The photos are there to demonstrate unswerving devotion to family values, which is why they are usually turned to face the visitors’ chairs. The flags’ function is to reconfirm the office-holder’s allegiance to the constitutional and moral values of the good old US of A.
Both sets of values may justifiably be deemed to have been compromised when the desktop symbols thereof are rocked as if in an earthquake by what’s going on under the desk.
But at least the general did do it under the desk rather than on top of it, which would have meant knocking the symbols off with a mighty sweep of an arm, or else risking an injury to Paula if parts of her body came in contact with the metal frames.

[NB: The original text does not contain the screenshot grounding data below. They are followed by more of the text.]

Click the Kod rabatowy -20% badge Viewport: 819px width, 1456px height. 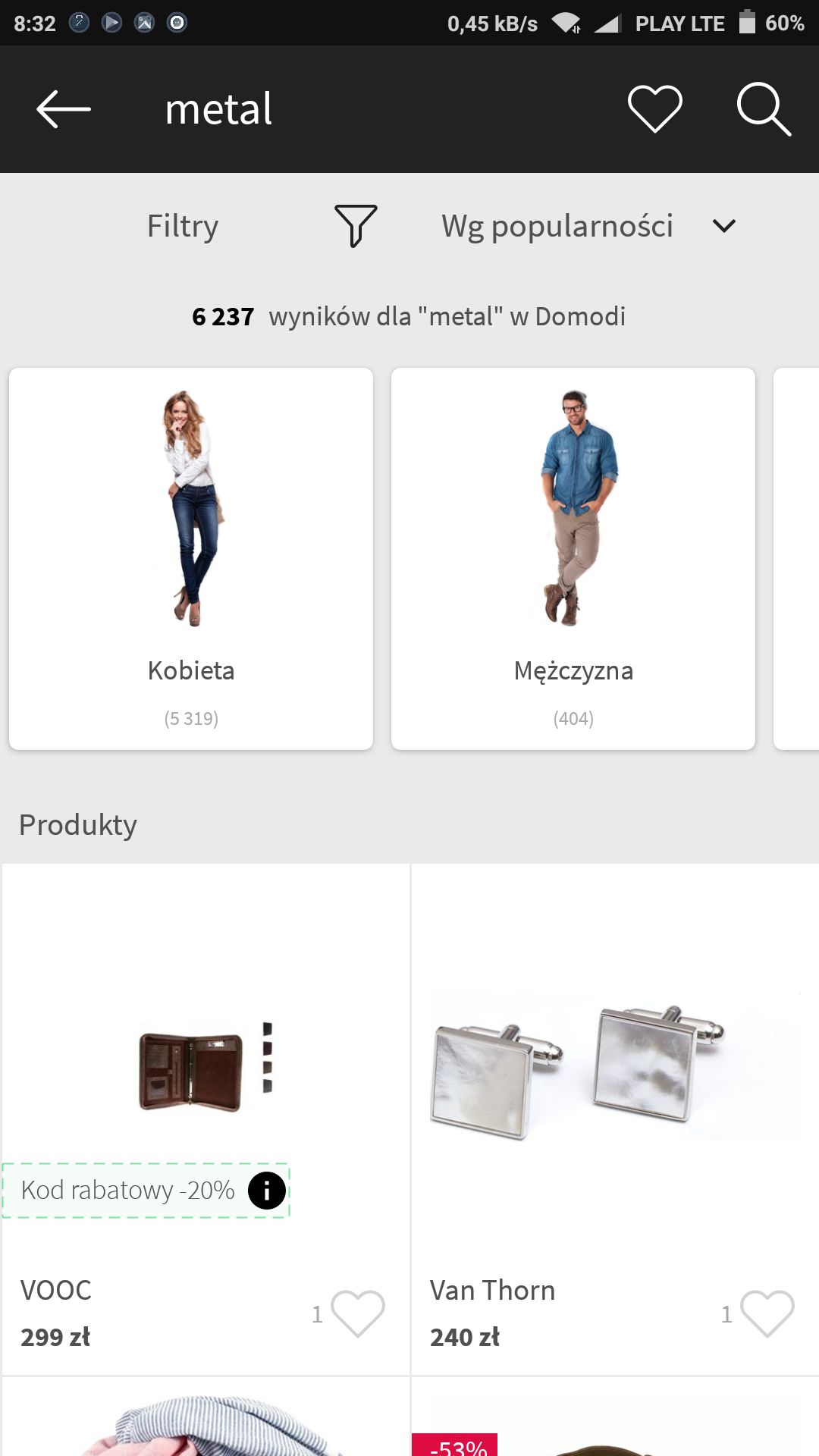tap(146, 1191)
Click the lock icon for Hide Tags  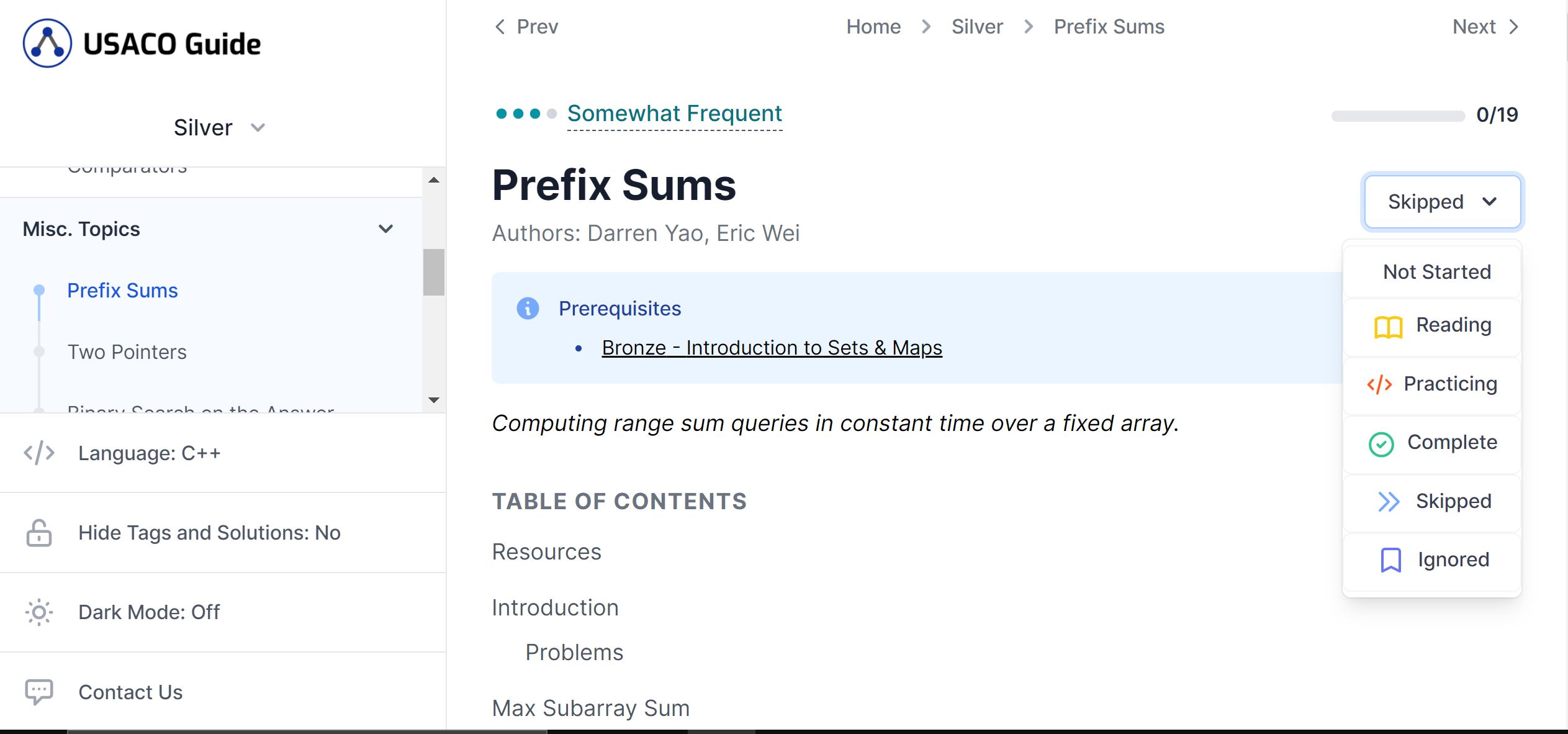coord(39,533)
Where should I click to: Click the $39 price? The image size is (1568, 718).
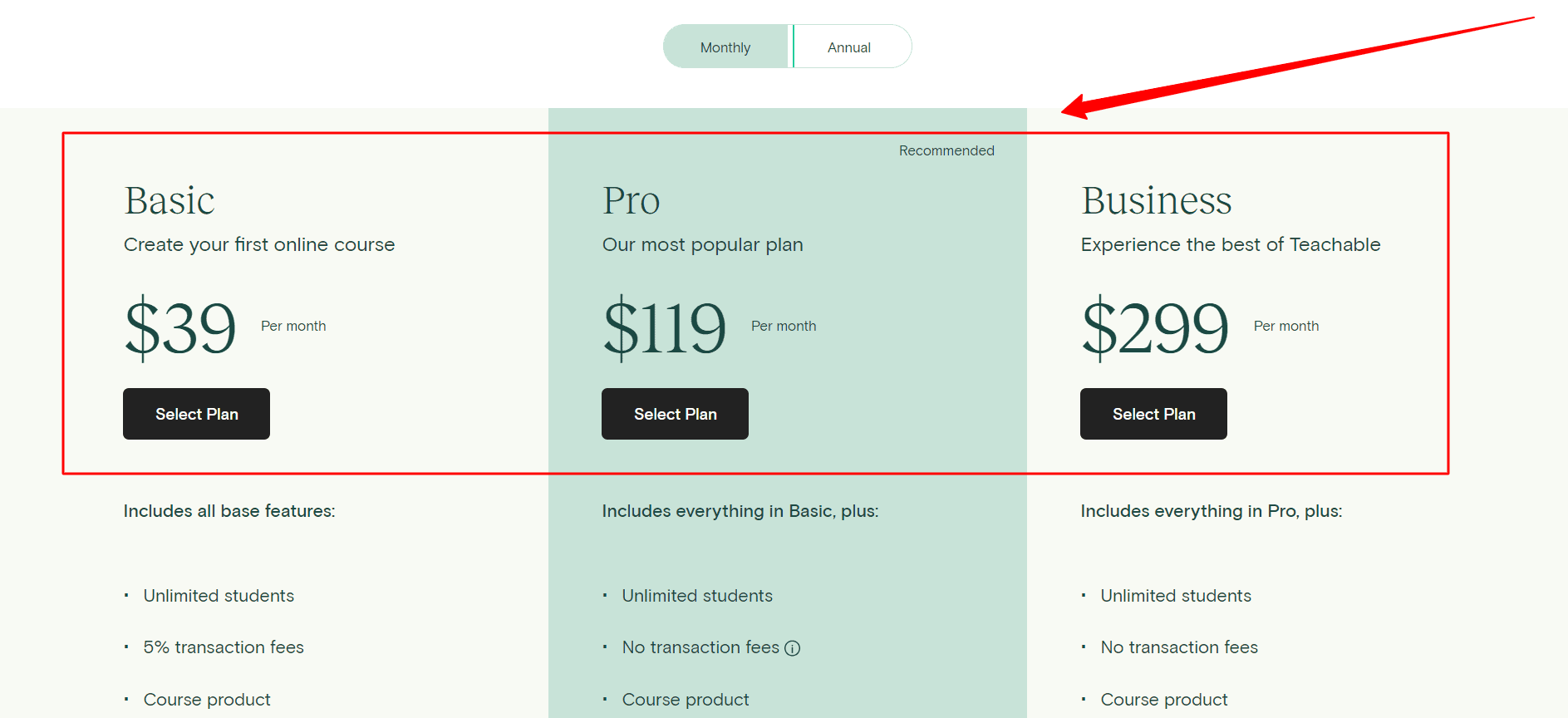(180, 327)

Americans’ sexual morality, as professed rather than practised, is still largely informed by the dubiously Christian sects that insist on the literal reading of the Seventh Commandment and Jesus’s subsequent expansion on it.
Hence a little foray outside marriage vows that would be regarded as a forgivable indiscretion in England and par for the course in France, in America is seen as a sacking offence for anyone in a position of public trust.
That’s what happened to Petraeus when the affair made the papers. The disclosure came as a result of Paula’s continual harassment of another woman, a putative rival for Peaches’s affections. The woman went to the police, the police intervened and harvested a rich crop of pornographic messages in the e-mails the lovers had exchanged.
That brought into question not just the general’s moral fibre but indeed his suitability for the top intelligence job in the world. After all, even a rank amateur untrained in spying tradecraft knows not to leave a paper or electronic trail when cheating on his wife.
Hence Petraeus’s enforced resignation was justified, if only for the incompetence he had demonstrated in the skills of his new profession.
Unfortunately, however, the e-mails revealed more than just the general’s ability to express himself romantically in the language of porn magazines.
For a search of Paula’s e-mails showed a wealth of classified material she had apparently received from the general, including access to CIA communications. Suddenly what started out to be naughty began to look criminal.
Under such circumstances the FBI and Justice Department are usually rather quick on the trigger. However, since a celebrated four-star general was involved, it has taken them two years to recommend that felony charges be brought.
Yet recommend it they have, and Gen. Petraeus is in danger of losing more than just his wife’s good graces. If charged, tried and convicted, he faces a long prison term.
The general denies any culpability in the matter, and has let it be known that he won’t accept any plea deal. This may be a bluff or a profession of genuine innocence.
I hope it’s the latter, and I wish Gen. Petraeus every luck in the world. This, however, doesn’t prevent me from having nightmares about the kind of people on whom the security of the world depends.